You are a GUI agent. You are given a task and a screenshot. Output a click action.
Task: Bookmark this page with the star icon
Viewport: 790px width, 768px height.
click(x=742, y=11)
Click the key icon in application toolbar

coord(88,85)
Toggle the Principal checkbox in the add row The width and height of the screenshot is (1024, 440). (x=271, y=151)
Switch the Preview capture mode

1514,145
___
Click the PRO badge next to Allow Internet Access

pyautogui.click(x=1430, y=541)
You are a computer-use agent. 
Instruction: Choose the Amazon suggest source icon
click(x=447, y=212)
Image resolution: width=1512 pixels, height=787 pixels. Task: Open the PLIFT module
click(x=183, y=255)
___
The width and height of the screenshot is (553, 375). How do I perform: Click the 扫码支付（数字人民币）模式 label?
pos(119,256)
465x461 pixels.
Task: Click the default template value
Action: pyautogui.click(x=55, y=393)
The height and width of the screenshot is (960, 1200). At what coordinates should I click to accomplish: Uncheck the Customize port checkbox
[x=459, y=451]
___
• EXERCISE INSTRUCTIONS: If a line in the records contains the word "agent", copy it out.

• SOLUTION BELOW:
You are a GUI agent. You are given a task and a screenshot. Output a click action.
You are a computer-use agent. 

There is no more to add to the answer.